Media Moguls Debate the Current State of News

Last night, six top-notch media professionals posed a question: "Should we eliminate mainstream media?"

By the end of the night, 68 percent of their audience answered, "No."

The debate, titled "Good Riddance to Mainstream Media," pitted three pro-mainstream media panelists against three pro-new media panelists to settle the question of how new and old media interact with each other.

The affirmative side stressed the inevitable death and consolidation of mainstream media, while the opposing side argued that new media are too unreliable and do not have the necessary finances to operate successfully.

Arguing in favor of abolishing mainstream media, Michael Wolff opened the debate at the Skirball Center. Wolff is a Vanity Fair columnist and founder of the news aggregation site Newser.

"I started at The New York Times in 1973, so I thought I'd be one of the people who'd been in this business the longest, but you're an old crowd," Wolff said.

Throughout the debate some of the panelists addressed members of the audience, many of whom work for newspapers and other publications. A Hearst Corporation employee cited a developing news story for the Houston Chronicle as an example of newspapers' credibility and to question new media's ability to reach sources and cover stories effectively.

In response, John Hockenberry, co-host of a morning news radio program called The Takeaway, said, "It's a false argument to say this cannot and will not be done in new media."

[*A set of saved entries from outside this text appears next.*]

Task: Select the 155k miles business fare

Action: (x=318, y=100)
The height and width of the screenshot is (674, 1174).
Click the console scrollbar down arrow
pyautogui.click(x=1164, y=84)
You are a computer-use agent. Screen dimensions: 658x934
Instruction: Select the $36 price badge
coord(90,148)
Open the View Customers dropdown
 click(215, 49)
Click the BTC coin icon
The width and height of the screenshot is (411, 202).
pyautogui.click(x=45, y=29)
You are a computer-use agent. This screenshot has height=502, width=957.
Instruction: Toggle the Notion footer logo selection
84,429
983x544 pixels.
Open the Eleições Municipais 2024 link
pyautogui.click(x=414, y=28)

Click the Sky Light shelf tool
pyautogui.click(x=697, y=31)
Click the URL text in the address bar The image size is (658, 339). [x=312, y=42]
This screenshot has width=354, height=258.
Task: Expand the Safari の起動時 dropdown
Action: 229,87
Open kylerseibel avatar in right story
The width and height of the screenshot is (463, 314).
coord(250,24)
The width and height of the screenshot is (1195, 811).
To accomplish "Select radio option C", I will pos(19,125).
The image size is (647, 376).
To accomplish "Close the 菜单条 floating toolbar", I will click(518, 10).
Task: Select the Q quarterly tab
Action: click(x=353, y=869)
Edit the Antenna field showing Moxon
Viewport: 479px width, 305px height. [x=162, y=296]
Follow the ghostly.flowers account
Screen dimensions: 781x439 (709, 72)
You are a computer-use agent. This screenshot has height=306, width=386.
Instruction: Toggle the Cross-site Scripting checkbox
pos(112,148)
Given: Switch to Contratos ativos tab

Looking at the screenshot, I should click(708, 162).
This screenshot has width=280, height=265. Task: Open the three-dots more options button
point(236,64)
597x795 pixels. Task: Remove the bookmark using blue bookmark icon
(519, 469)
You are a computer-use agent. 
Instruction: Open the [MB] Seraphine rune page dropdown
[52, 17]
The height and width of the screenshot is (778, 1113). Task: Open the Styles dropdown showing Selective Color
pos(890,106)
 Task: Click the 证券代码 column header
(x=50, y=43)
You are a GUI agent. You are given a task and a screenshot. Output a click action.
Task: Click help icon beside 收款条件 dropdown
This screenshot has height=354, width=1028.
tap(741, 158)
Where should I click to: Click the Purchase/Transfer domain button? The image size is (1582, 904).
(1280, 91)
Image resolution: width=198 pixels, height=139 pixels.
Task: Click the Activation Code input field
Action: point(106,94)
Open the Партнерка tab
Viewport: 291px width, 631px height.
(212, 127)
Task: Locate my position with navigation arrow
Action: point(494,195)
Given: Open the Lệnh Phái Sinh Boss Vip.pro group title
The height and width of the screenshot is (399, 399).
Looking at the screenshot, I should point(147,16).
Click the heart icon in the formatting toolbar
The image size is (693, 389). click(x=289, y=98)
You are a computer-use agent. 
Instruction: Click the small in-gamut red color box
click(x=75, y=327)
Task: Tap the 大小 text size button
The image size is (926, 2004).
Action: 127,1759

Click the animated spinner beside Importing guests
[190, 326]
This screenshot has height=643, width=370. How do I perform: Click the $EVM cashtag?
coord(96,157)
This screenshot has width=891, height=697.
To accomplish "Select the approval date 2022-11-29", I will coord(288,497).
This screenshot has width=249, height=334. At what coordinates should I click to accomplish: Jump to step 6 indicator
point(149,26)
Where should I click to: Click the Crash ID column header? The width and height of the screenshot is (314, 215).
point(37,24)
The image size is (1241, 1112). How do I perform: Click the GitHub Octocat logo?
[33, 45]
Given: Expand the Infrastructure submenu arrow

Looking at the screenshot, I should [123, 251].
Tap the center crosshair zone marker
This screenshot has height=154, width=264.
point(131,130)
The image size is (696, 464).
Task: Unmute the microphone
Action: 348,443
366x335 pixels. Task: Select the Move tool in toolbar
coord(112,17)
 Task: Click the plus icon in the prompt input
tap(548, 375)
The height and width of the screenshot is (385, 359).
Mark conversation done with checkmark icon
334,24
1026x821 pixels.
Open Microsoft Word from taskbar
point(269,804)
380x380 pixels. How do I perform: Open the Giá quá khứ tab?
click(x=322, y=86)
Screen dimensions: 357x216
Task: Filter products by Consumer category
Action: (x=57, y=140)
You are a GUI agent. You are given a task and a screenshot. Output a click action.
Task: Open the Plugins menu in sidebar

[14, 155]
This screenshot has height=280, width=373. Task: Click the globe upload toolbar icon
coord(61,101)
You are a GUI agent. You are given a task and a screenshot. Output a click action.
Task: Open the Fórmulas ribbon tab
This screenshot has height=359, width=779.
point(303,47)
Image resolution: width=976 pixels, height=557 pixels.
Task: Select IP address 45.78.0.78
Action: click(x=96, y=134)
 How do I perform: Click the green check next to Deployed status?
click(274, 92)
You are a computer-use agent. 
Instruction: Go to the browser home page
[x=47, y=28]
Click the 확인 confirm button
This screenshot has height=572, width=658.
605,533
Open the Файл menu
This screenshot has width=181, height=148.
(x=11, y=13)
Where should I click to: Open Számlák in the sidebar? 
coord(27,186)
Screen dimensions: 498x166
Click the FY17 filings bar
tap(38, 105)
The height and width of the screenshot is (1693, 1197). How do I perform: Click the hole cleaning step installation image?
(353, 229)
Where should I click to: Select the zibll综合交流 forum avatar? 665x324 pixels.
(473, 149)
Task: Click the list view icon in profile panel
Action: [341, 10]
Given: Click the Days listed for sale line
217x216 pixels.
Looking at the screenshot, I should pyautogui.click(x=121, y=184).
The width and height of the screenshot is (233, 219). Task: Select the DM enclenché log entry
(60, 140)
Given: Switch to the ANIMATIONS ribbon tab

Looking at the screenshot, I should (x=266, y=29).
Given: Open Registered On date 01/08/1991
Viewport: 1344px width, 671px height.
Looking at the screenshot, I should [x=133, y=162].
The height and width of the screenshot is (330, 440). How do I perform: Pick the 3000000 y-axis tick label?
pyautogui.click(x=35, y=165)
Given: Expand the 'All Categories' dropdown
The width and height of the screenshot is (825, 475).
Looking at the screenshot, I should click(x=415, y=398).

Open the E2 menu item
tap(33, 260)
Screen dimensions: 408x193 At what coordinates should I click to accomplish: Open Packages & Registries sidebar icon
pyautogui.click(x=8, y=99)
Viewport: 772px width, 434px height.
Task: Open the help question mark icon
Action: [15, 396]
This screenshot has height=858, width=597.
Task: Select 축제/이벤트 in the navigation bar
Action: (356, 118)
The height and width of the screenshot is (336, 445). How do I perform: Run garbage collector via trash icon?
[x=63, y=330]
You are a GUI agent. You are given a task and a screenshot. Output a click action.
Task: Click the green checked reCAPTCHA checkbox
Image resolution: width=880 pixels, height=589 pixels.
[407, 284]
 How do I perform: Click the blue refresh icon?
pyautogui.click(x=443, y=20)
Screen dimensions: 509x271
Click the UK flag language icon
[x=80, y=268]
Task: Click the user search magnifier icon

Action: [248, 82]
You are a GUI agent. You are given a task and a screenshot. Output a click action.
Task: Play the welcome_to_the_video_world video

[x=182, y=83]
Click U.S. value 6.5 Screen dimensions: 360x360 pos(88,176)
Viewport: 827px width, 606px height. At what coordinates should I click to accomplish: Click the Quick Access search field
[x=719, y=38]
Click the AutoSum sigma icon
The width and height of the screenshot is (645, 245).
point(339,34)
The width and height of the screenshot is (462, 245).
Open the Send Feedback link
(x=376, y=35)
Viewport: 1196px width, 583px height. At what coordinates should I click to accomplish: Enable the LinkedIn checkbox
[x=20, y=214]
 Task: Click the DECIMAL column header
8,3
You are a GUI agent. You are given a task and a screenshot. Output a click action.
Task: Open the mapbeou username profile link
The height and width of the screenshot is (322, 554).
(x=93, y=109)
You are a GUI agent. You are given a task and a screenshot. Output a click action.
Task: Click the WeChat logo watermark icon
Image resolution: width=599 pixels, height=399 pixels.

David Carr is a media columnist from The New York Times who argued against eliminating mainstream media. He raised a printed-out copy of the home page of Newser, with stories aggregated from mainstream media cut out. With the cuts, there was virtually no content left on the page.

Before and after the debate the audience voted for or against eliminating mainstream media, or remained undecided. The side that changed the most minds was determined the winner.

At the start of the debate, 25 percent of the audience was for, 50 percent was against and 8 percent was undecided about whether to eliminate mainstream media. But at the end, 68 percent was against.

The event was the fourth in a series of debates sponsored by Intelligence Squared U.S., a group that hosts Oxford-style debates in New York City.